> Extracted data
——————
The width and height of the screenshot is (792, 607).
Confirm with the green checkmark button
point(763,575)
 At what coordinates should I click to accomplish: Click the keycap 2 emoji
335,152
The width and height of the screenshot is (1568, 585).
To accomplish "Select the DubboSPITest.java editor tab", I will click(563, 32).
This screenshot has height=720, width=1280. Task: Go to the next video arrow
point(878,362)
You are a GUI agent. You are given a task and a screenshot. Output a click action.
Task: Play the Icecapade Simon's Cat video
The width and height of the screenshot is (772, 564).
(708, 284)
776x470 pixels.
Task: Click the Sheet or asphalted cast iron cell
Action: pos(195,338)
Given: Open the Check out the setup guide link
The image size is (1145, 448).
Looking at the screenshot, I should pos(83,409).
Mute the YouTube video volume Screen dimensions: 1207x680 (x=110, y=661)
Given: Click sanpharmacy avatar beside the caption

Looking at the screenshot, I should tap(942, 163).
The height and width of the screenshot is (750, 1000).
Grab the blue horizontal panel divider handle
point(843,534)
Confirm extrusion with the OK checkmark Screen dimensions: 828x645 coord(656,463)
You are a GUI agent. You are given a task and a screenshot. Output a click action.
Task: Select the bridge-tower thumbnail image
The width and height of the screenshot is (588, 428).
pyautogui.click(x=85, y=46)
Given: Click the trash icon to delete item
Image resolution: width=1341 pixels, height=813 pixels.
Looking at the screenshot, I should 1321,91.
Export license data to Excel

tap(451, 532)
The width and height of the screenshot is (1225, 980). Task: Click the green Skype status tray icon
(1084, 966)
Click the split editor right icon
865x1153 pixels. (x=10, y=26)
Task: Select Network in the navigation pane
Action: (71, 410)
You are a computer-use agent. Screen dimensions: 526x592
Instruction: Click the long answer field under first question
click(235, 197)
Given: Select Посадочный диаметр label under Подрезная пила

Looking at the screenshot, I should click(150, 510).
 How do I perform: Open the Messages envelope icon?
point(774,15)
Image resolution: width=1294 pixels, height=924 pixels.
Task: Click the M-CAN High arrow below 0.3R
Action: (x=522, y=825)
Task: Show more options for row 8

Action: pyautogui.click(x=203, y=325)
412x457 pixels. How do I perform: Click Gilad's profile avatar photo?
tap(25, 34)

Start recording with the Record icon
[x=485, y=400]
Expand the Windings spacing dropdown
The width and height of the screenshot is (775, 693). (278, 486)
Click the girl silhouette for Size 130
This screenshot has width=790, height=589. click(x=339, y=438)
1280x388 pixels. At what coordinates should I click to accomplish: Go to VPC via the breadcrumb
——————
> Assignment
Type out the full listing again, exactly as given.

> Your response
The width and height of the screenshot is (792, 607).
Confirm with the green checkmark button
point(763,575)
 At what coordinates should I click to accomplish: Click the keycap 2 emoji
335,152
The width and height of the screenshot is (1568, 585).
To accomplish "Select the DubboSPITest.java editor tab", I will click(563, 32).
This screenshot has height=720, width=1280. Task: Go to the next video arrow
point(878,362)
You are a GUI agent. You are given a task and a screenshot. Output a click action.
Task: Play the Icecapade Simon's Cat video
The width and height of the screenshot is (772, 564).
(708, 284)
776x470 pixels.
Task: Click the Sheet or asphalted cast iron cell
Action: pos(195,338)
Given: Open the Check out the setup guide link
The image size is (1145, 448).
Looking at the screenshot, I should pos(83,409).
Mute the YouTube video volume Screen dimensions: 1207x680 (x=110, y=661)
Given: Click sanpharmacy avatar beside the caption

Looking at the screenshot, I should tap(942, 163).
The height and width of the screenshot is (750, 1000).
Grab the blue horizontal panel divider handle
point(843,534)
Confirm extrusion with the OK checkmark Screen dimensions: 828x645 coord(656,463)
You are a GUI agent. You are given a task and a screenshot. Output a click action.
Task: Select the bridge-tower thumbnail image
The width and height of the screenshot is (588, 428).
pyautogui.click(x=85, y=46)
Given: Click the trash icon to delete item
Image resolution: width=1341 pixels, height=813 pixels.
Looking at the screenshot, I should 1321,91.
Export license data to Excel

tap(451, 532)
The width and height of the screenshot is (1225, 980). Task: Click the green Skype status tray icon
(1084, 966)
Click the split editor right icon
865x1153 pixels. (x=10, y=26)
Task: Select Network in the navigation pane
Action: (71, 410)
You are a computer-use agent. Screen dimensions: 526x592
Instruction: Click the long answer field under first question
click(235, 197)
Given: Select Посадочный диаметр label under Подрезная пила

Looking at the screenshot, I should click(150, 510).
 How do I perform: Open the Messages envelope icon?
point(774,15)
Image resolution: width=1294 pixels, height=924 pixels.
Task: Click the M-CAN High arrow below 0.3R
Action: (x=522, y=825)
Task: Show more options for row 8

Action: pyautogui.click(x=203, y=325)
412x457 pixels. How do I perform: Click Gilad's profile avatar photo?
tap(25, 34)

Start recording with the Record icon
[x=485, y=400]
Expand the Windings spacing dropdown
The width and height of the screenshot is (775, 693). (278, 486)
Click the girl silhouette for Size 130
This screenshot has width=790, height=589. click(x=339, y=438)
1280x388 pixels. At what coordinates should I click to accomplish: Go to VPC via the breadcrumb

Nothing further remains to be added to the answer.